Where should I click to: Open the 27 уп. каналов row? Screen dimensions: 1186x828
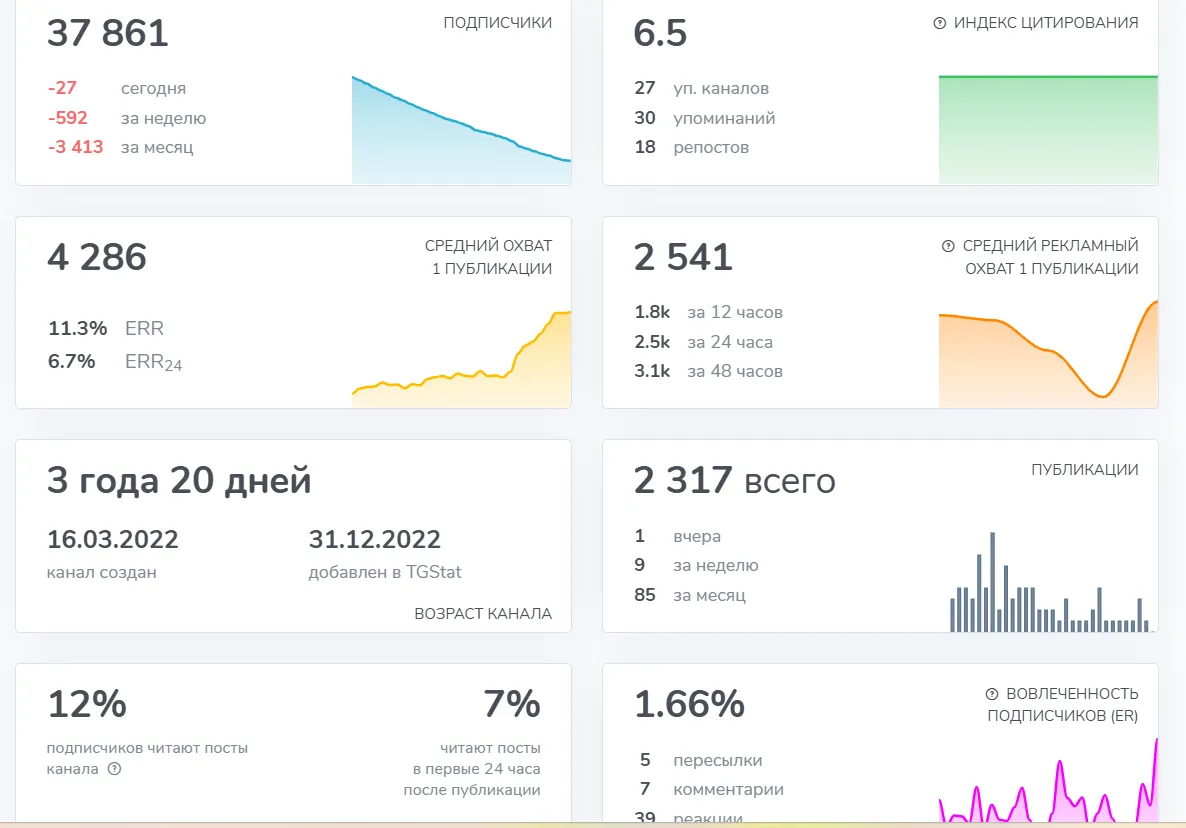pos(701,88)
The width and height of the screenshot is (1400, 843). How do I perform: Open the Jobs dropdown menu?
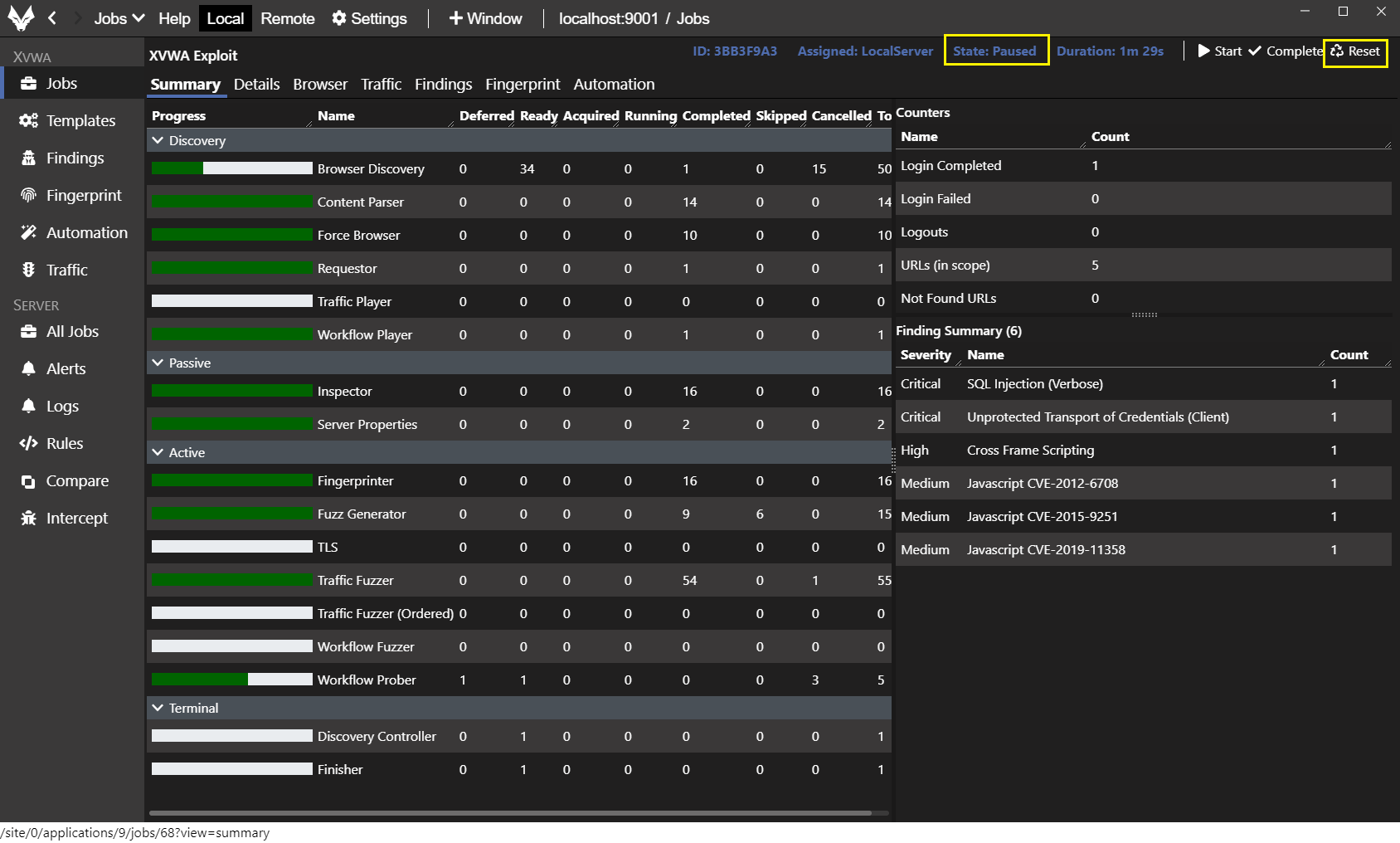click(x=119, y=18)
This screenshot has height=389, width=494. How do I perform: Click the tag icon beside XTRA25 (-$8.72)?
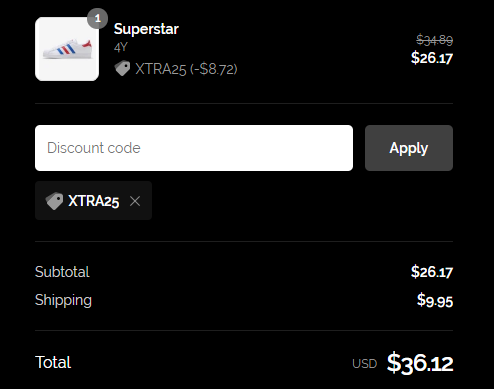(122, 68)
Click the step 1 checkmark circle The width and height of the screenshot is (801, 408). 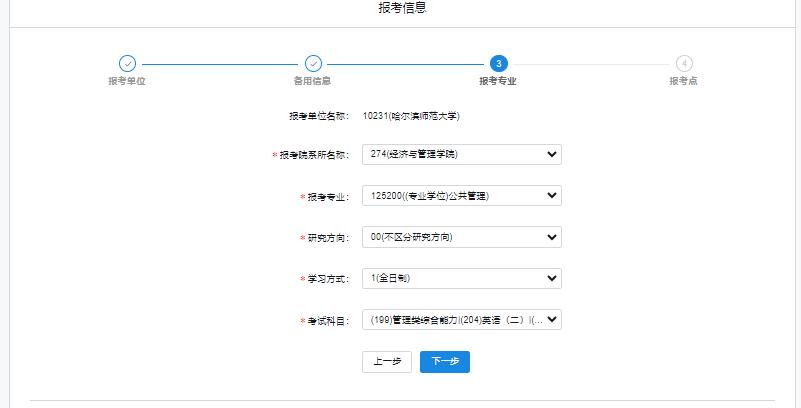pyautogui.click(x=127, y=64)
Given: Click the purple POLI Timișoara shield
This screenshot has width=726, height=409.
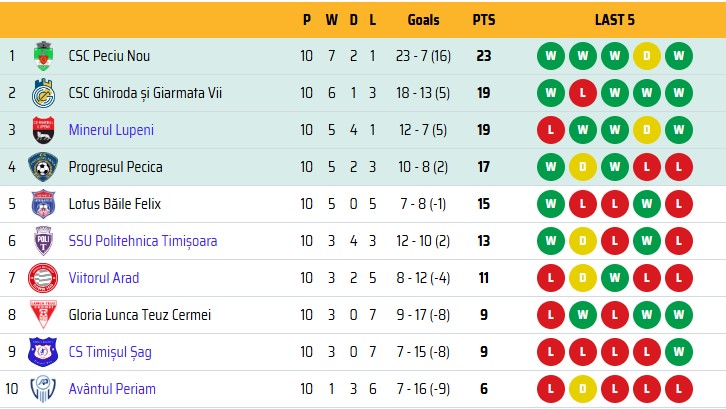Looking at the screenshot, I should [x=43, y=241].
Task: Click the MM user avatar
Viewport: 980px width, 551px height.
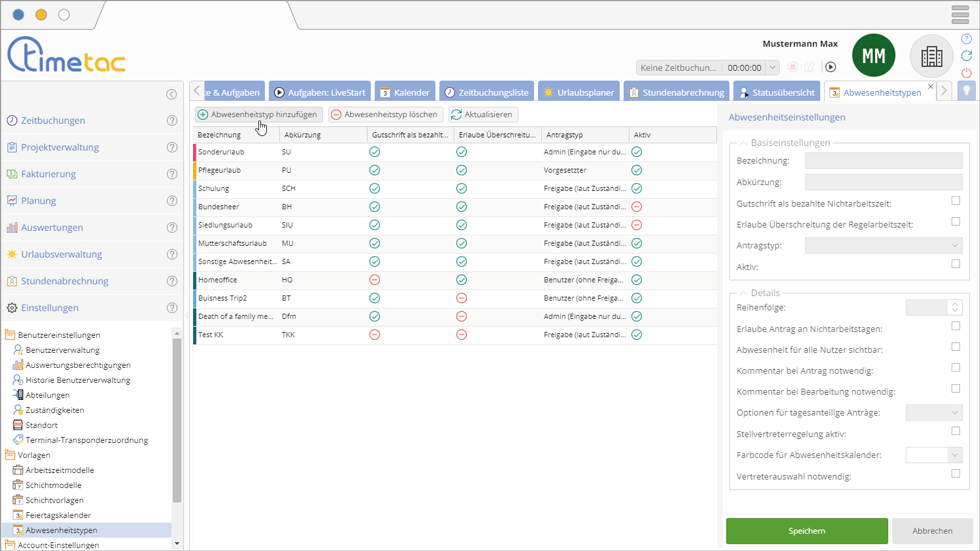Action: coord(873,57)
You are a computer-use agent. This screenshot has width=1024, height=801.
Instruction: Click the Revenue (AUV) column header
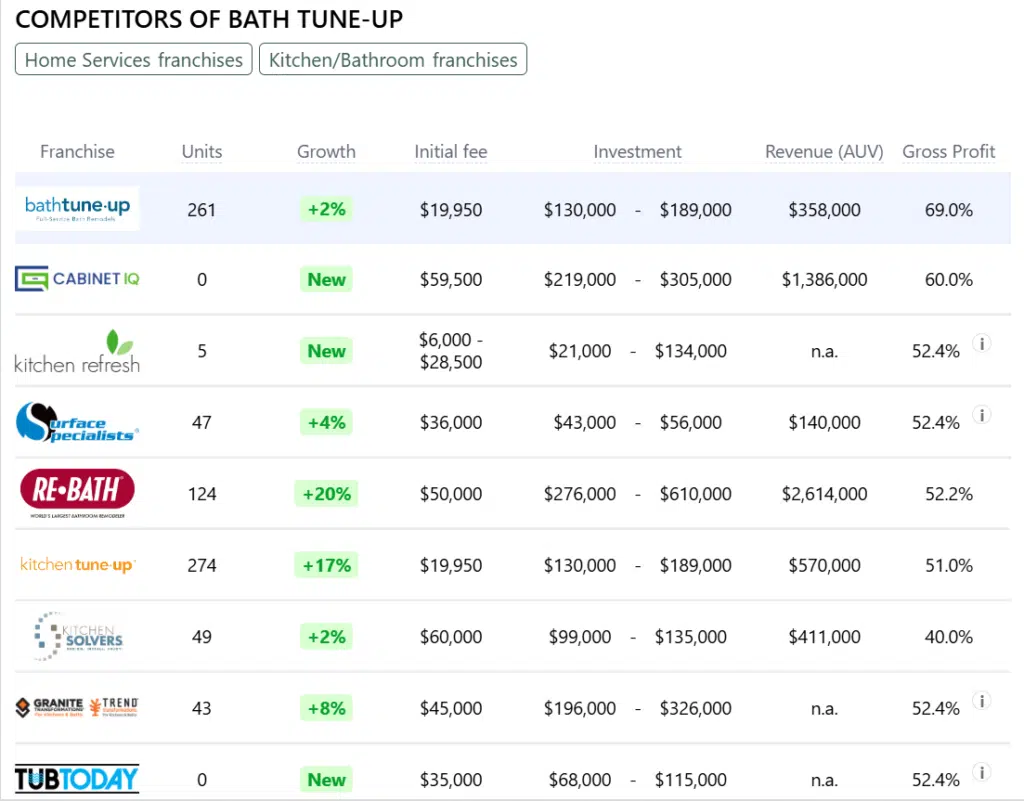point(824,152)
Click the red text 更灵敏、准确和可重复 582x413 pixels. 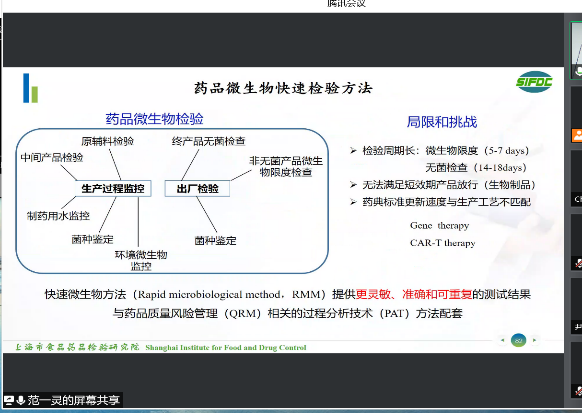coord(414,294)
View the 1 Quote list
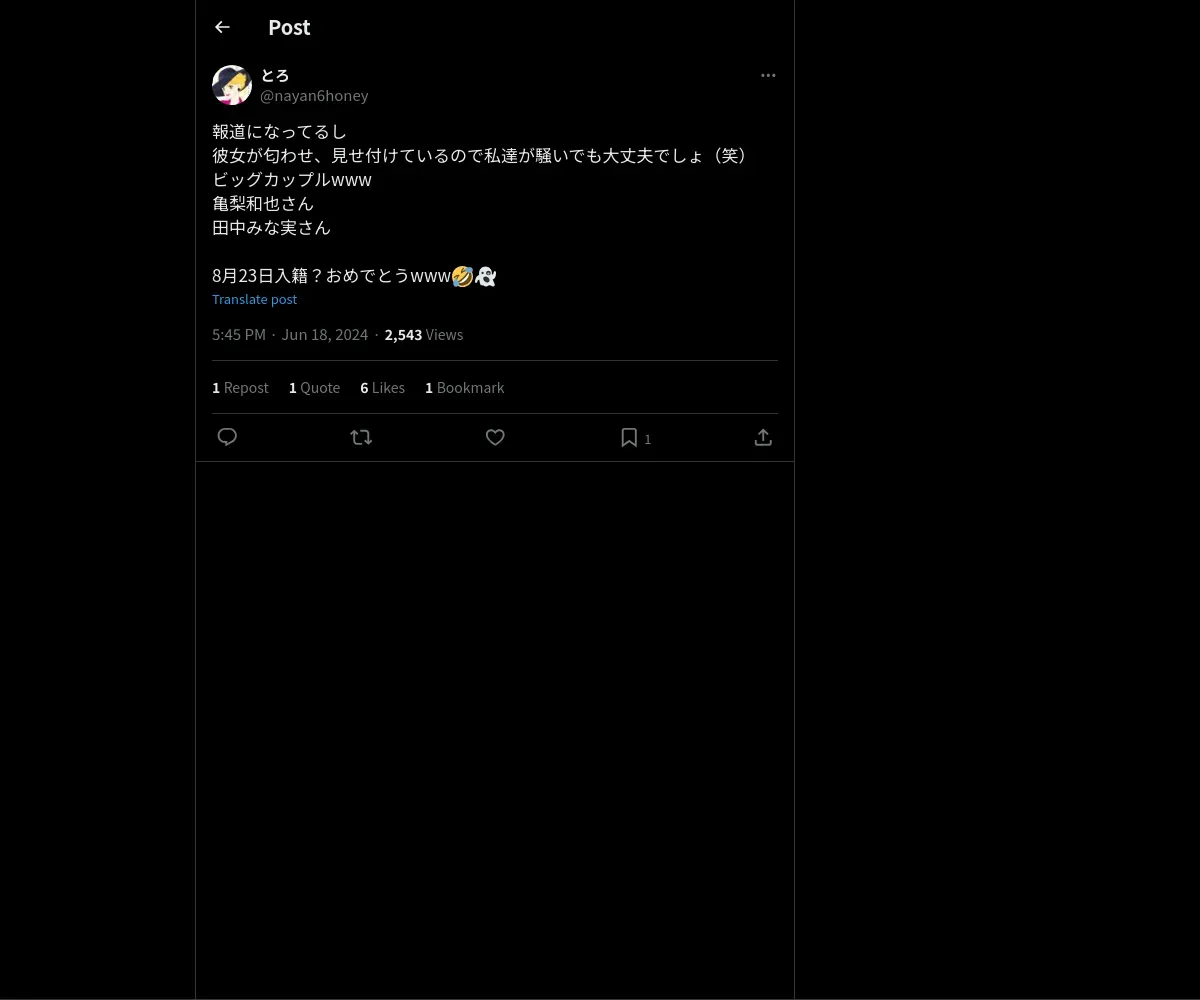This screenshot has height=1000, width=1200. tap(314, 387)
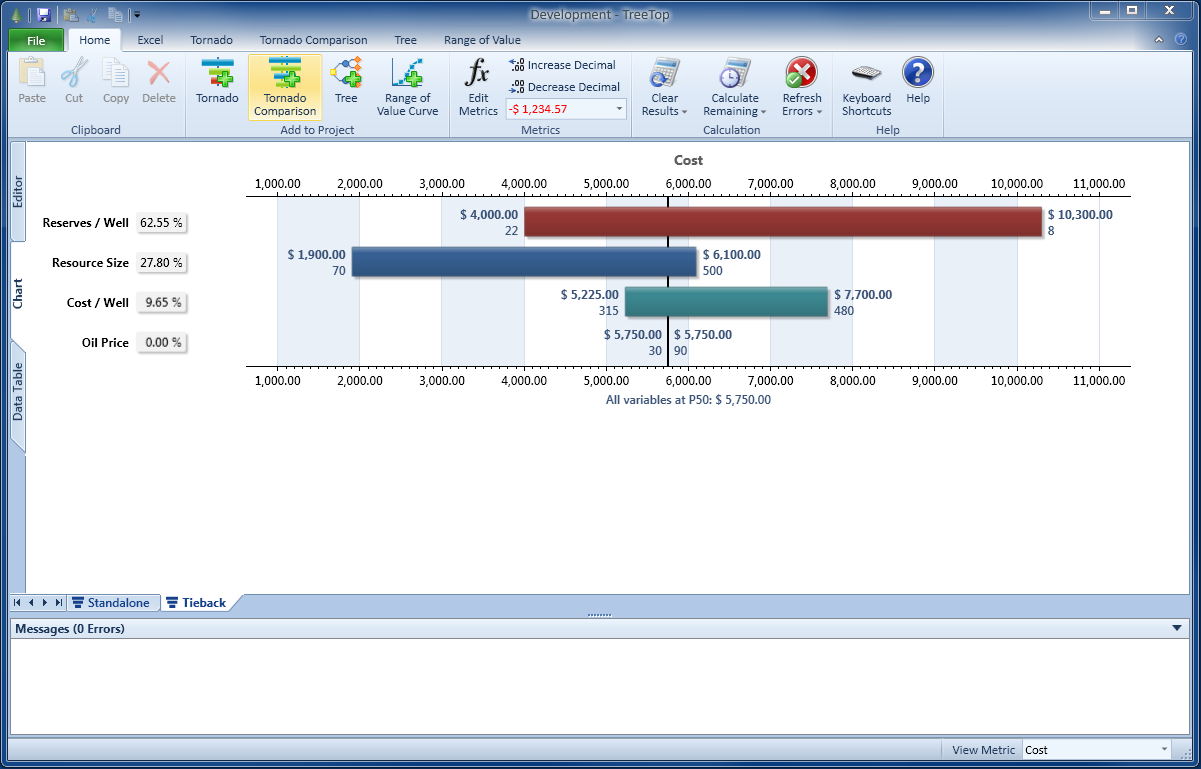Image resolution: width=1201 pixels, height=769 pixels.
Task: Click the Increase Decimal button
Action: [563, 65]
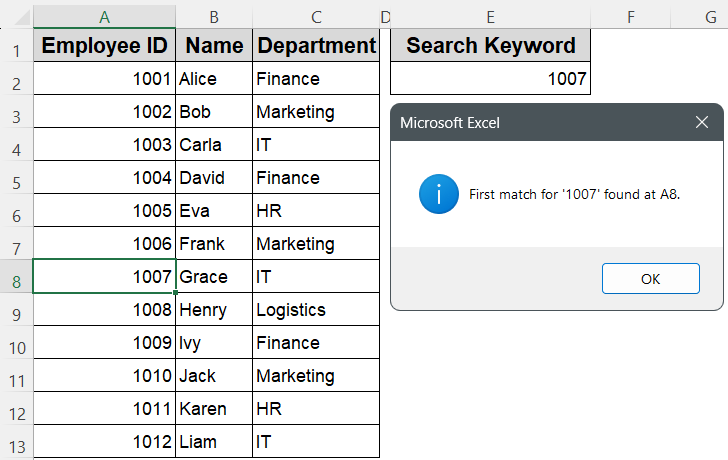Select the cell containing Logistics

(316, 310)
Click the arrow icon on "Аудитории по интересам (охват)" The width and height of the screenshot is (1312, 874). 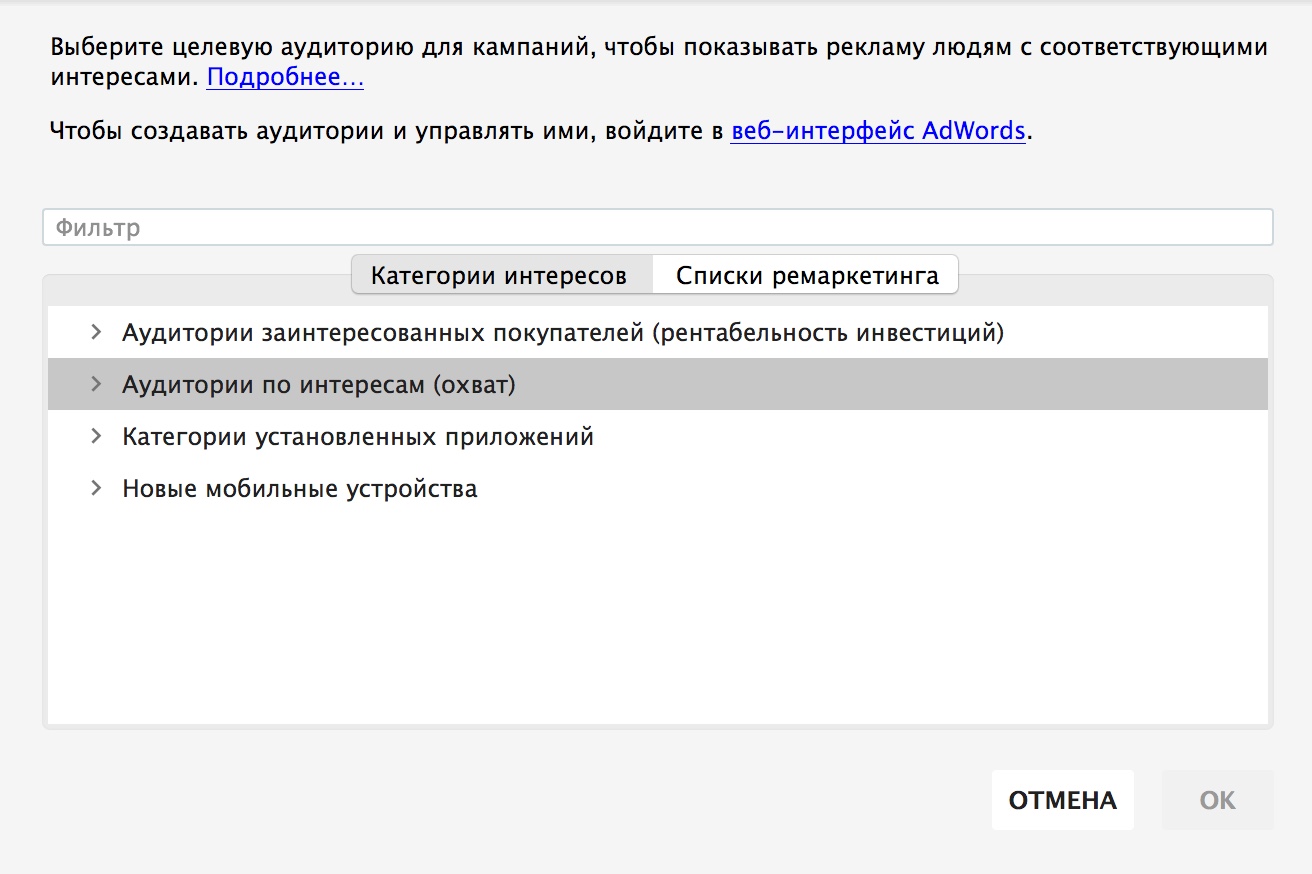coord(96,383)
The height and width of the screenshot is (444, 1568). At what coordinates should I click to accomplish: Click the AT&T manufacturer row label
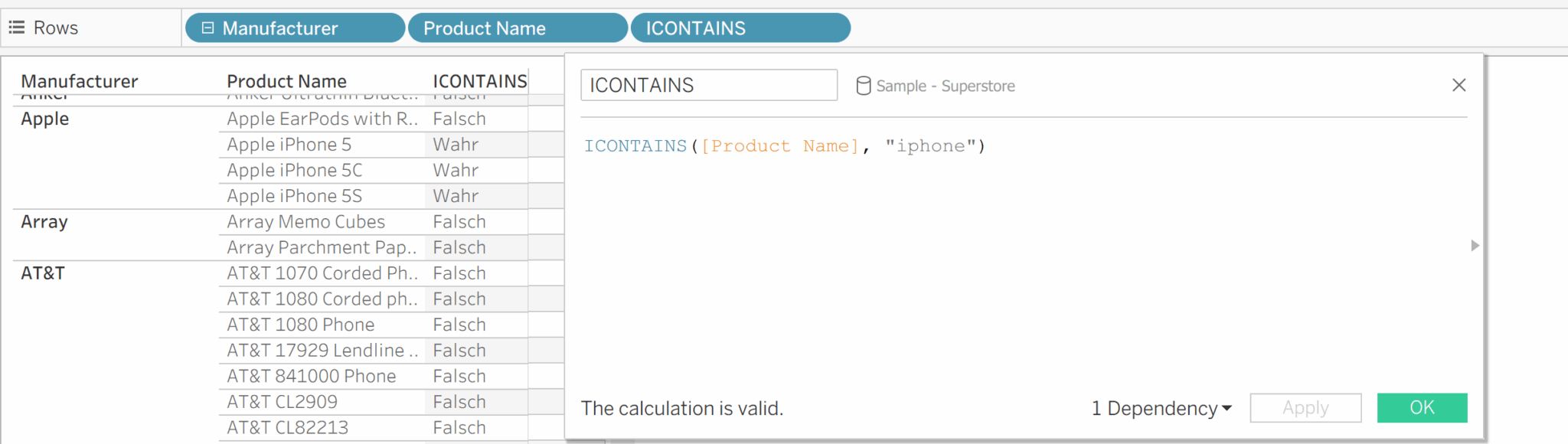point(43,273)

:::

BRIEF: Using the records above, extract exactly and only the lines from the one with "The height and" through the final line, inclusive, leaving out pictures.

EXERCISE OUTPUT:
The height and width of the screenshot is (444, 1568). At what coordinates should I click to accomplish: Click the AT&T manufacturer row label
point(43,273)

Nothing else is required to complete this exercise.